**Records supplied:**
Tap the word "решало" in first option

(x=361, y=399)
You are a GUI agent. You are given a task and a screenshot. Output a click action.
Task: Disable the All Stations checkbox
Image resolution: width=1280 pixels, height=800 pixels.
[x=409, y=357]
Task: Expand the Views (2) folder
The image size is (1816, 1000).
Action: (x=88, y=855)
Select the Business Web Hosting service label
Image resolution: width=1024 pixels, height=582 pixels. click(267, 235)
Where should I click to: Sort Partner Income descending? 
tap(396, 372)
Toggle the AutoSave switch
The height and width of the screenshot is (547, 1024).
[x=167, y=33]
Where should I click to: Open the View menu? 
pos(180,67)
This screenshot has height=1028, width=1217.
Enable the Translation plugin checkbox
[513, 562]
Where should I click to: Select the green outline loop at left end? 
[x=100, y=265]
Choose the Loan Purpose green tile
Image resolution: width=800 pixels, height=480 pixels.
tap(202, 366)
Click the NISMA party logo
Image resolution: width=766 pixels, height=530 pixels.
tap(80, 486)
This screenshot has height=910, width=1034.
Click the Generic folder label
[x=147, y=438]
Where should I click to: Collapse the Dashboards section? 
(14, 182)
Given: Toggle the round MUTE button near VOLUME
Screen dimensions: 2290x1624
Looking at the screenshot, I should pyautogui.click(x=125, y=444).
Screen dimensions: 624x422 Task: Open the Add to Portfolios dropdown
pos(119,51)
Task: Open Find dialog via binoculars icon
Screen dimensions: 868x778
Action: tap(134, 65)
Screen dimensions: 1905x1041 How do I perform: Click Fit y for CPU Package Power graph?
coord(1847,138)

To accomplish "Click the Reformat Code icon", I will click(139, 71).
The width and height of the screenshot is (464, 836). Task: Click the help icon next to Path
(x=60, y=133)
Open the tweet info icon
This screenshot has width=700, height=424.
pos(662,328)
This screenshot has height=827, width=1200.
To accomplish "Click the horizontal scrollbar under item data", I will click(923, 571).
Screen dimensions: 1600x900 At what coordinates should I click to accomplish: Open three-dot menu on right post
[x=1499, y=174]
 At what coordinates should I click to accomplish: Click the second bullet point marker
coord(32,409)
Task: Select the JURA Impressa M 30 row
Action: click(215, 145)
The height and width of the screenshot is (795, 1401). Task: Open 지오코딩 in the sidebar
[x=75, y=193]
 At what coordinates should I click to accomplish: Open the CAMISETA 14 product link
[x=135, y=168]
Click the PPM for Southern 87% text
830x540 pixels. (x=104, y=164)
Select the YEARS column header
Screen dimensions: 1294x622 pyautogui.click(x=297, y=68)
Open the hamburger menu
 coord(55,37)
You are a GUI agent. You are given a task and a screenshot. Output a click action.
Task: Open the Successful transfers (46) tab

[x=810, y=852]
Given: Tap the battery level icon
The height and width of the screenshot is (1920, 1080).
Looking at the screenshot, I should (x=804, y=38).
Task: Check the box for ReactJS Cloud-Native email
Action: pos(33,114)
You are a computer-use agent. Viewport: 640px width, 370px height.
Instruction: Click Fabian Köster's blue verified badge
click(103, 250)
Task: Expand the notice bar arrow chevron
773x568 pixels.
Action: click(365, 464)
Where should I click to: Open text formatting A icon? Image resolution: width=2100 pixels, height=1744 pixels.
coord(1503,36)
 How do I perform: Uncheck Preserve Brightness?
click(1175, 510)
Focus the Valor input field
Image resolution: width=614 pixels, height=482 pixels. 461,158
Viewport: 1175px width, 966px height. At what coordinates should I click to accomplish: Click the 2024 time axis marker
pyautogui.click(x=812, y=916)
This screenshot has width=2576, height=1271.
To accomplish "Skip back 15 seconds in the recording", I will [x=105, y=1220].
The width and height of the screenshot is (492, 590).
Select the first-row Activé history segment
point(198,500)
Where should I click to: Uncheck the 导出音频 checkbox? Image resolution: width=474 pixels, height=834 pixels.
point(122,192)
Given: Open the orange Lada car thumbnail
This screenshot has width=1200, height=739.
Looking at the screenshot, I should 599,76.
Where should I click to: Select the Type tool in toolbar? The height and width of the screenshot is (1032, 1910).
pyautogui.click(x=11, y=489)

**What you have to do:** Write out the listing exactly, keeping every character.

**Result of the exercise:**
Tap the word "решало" in first option

(x=361, y=399)
You are a GUI agent. You are given a task and a screenshot. Output a click action.
Task: Disable the All Stations checkbox
Image resolution: width=1280 pixels, height=800 pixels.
[x=409, y=357]
Task: Expand the Views (2) folder
The image size is (1816, 1000).
Action: (x=88, y=855)
Select the Business Web Hosting service label
Image resolution: width=1024 pixels, height=582 pixels. click(267, 235)
Where should I click to: Sort Partner Income descending? 
tap(396, 372)
Toggle the AutoSave switch
The height and width of the screenshot is (547, 1024).
[x=167, y=33]
Where should I click to: Open the View menu? 
pos(180,67)
This screenshot has height=1028, width=1217.
Enable the Translation plugin checkbox
[513, 562]
Where should I click to: Select the green outline loop at left end? 
[x=100, y=265]
Choose the Loan Purpose green tile
Image resolution: width=800 pixels, height=480 pixels.
tap(202, 366)
Click the NISMA party logo
Image resolution: width=766 pixels, height=530 pixels.
tap(80, 486)
This screenshot has height=910, width=1034.
Click the Generic folder label
[x=147, y=438]
Where should I click to: Collapse the Dashboards section? 
(14, 182)
Given: Toggle the round MUTE button near VOLUME
Screen dimensions: 2290x1624
Looking at the screenshot, I should pyautogui.click(x=125, y=444).
Screen dimensions: 624x422 Task: Open the Add to Portfolios dropdown
pos(119,51)
Task: Open Find dialog via binoculars icon
Screen dimensions: 868x778
Action: tap(134, 65)
Screen dimensions: 1905x1041 How do I perform: Click Fit y for CPU Package Power graph?
coord(1847,138)

To accomplish "Click the Reformat Code icon", I will click(139, 71).
The width and height of the screenshot is (464, 836). Task: Click the help icon next to Path
(x=60, y=133)
Open the tweet info icon
This screenshot has width=700, height=424.
pos(662,328)
This screenshot has height=827, width=1200.
To accomplish "Click the horizontal scrollbar under item data", I will click(923, 571).
Screen dimensions: 1600x900 At what coordinates should I click to accomplish: Open three-dot menu on right post
[x=1499, y=174]
 At what coordinates should I click to accomplish: Click the second bullet point marker
coord(32,409)
Task: Select the JURA Impressa M 30 row
Action: click(215, 145)
The height and width of the screenshot is (795, 1401). Task: Open 지오코딩 in the sidebar
[x=75, y=193]
 At what coordinates should I click to accomplish: Open the CAMISETA 14 product link
[x=135, y=168]
Click the PPM for Southern 87% text
830x540 pixels. (x=104, y=164)
Select the YEARS column header
Screen dimensions: 1294x622 pyautogui.click(x=297, y=68)
Open the hamburger menu
 coord(55,37)
You are a GUI agent. You are given a task and a screenshot. Output a click action.
Task: Open the Successful transfers (46) tab

[x=810, y=852]
Given: Tap the battery level icon
The height and width of the screenshot is (1920, 1080).
Looking at the screenshot, I should (x=804, y=38).
Task: Check the box for ReactJS Cloud-Native email
Action: pos(33,114)
You are a computer-use agent. Viewport: 640px width, 370px height.
Instruction: Click Fabian Köster's blue verified badge
click(103, 250)
Task: Expand the notice bar arrow chevron
773x568 pixels.
Action: click(365, 464)
Where should I click to: Open text formatting A icon? Image resolution: width=2100 pixels, height=1744 pixels.
coord(1503,36)
 How do I perform: Uncheck Preserve Brightness?
click(1175, 510)
Focus the Valor input field
Image resolution: width=614 pixels, height=482 pixels. 461,158
Viewport: 1175px width, 966px height. At what coordinates should I click to accomplish: Click the 2024 time axis marker
pyautogui.click(x=812, y=916)
This screenshot has width=2576, height=1271.
To accomplish "Skip back 15 seconds in the recording", I will [x=105, y=1220].
The width and height of the screenshot is (492, 590).
Select the first-row Activé history segment
point(198,500)
Where should I click to: Uncheck the 导出音频 checkbox? Image resolution: width=474 pixels, height=834 pixels.
point(122,192)
Given: Open the orange Lada car thumbnail
This screenshot has width=1200, height=739.
Looking at the screenshot, I should 599,76.
Where should I click to: Select the Type tool in toolbar? The height and width of the screenshot is (1032, 1910).
pyautogui.click(x=11, y=489)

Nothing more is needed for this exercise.